Re: Question on CachingWrapperFilter

Posted by Paul Elschot <pa...@xs4all.nl>.
On Tuesday 02 June 2009 16:39:06 Shai Erera wrote:
> Hi
> 
> I read CWF today and initially I thought this is going to cache a Filter
> in-memory for me, so that I can more efficiently use it for subsequent
> searches. But I learned that all it does is cache the DocIdSet returned by
> the wrapped Filter.
> 
> This is good in and on itself, but I wonder if we shouldn't go the extra
> mile and wrap stuff in memory for Filters which don't operate from memory.

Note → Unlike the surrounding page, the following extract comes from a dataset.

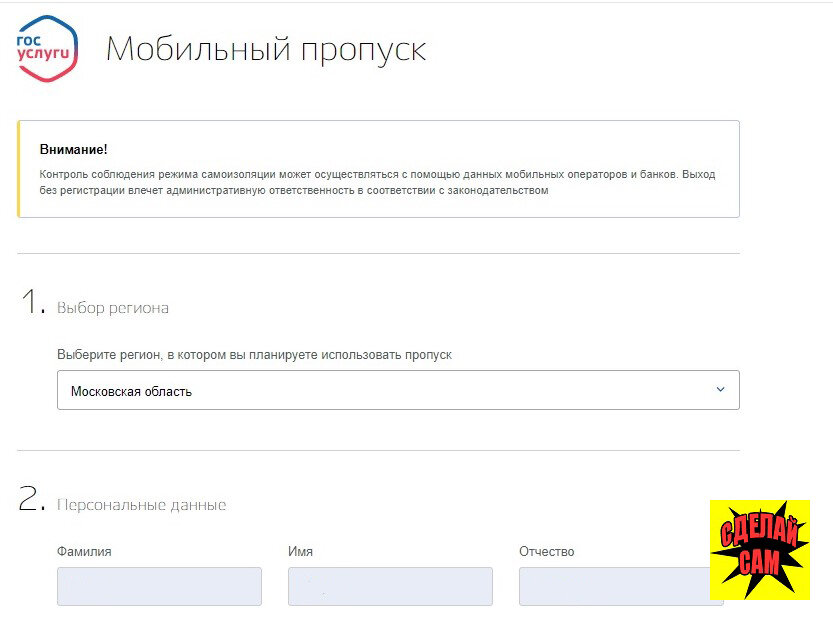Screen dimensions: 833x624
Task: Open the Московская область region dropdown
Action: click(400, 389)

It was good until QueryWrapperFilter returned a Scorer instead of a disi
based on an (Open)BitSet.

> For example - I have a Filter which reads information from a Payload as it's
> iterated on, so it doesn't keep anything in memory (it's per-user
> information, so I haven't decided yet if I can afford caching it in-memory
> and whether it will be beneficial). Caching that sort of Filter by CWF will
> obviously not improve anything.
> 
> I'm not sure what to do here:
> 1. Just reflect that in the javadoc (it is very confusing saying "Wraps
> another filter's result and caches it", which is not true)
> 2. Introduce a class which takes a Filter and loads it into memory (I think
> I read an issue/discussion about this), to an OpenBitSet for example (but we
> need to know the number of results in advance, or grow the array as we go
> along).
> 3. Don't use CWF, write a "load-a-Filter-into-in-memory-Filter" utility, and
> cache the Filters w/ the user as Key.

For that, one could subclass CWF and override the docIdSetToCache method
to return an OpenBitSetDISI constructed from the given disi.

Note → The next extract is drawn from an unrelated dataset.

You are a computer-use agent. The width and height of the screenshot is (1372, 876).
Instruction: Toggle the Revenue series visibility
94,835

> I will probably need to do the second part of (3) anyway, so I'm asking
> whether such a utility is useful to exist in Lucene, and perhaps there's
> already one (I thought I read somewhere about the ability to execute a Query
> and get back a Filter, or use the results as a Filter)?

That is what QueryWrapperFilter does.

> I looked at
> QueryWrapperFilter, but it doesn't seem to give me what I need, since its
> getDocIdSet method returns an iterator which is the Scorer of the Query that
> it wraps.

The Scorer seems to be what you need, but there are cheaper disis, see below.

> 
> Anyway, I think the documentation of CWF should be fixed and made clearer.
> 
> Any thoughts?

The basic problem is that disis from DocIdSets come in two variations: expensive
ones e.g. based on a query, and cheap ones based e.g. on an OpenBitSet or on
a SortedVIntList.
One would normally want to cache a DocIdSet that provides a cheap disi.

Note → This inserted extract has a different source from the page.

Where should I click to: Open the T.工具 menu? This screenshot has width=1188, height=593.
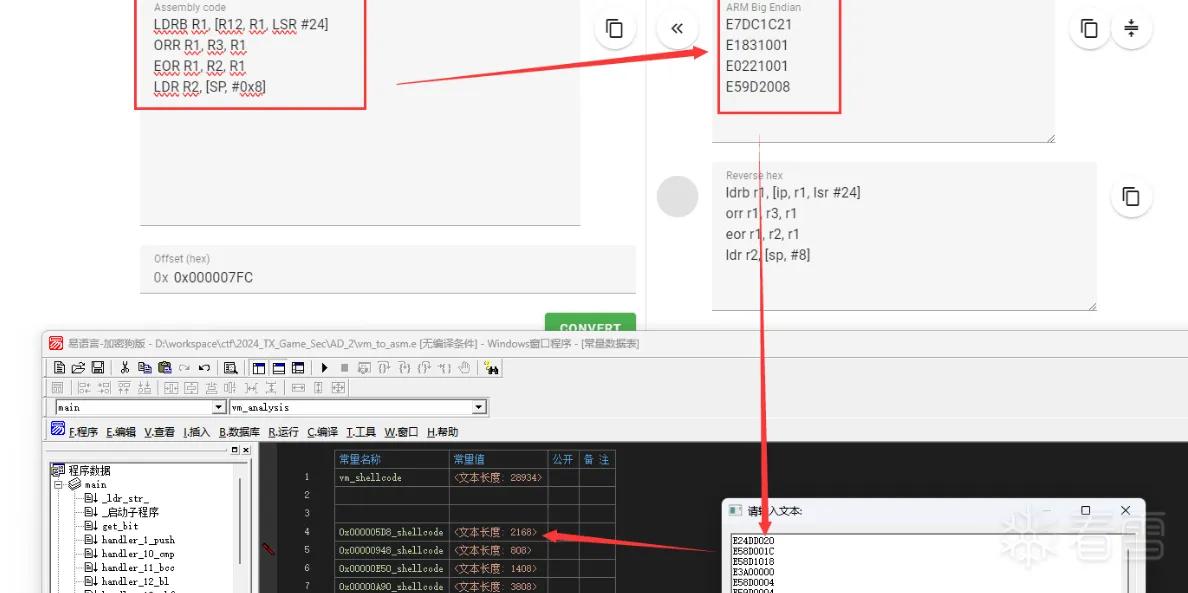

For the javadocs of the current CWF it could be sufficient to mention more
prominently that the default CWF caches the given DocIdSet, basically
assuming that it's disi is cheap.

But it might be a good idea to change the default implementation to check
whether the given DocIdSet is an OpenBitSet, and use that to be cached in
that case, and otherwise provide an OpenBitSetDISI.

Regards,
Paul Elschot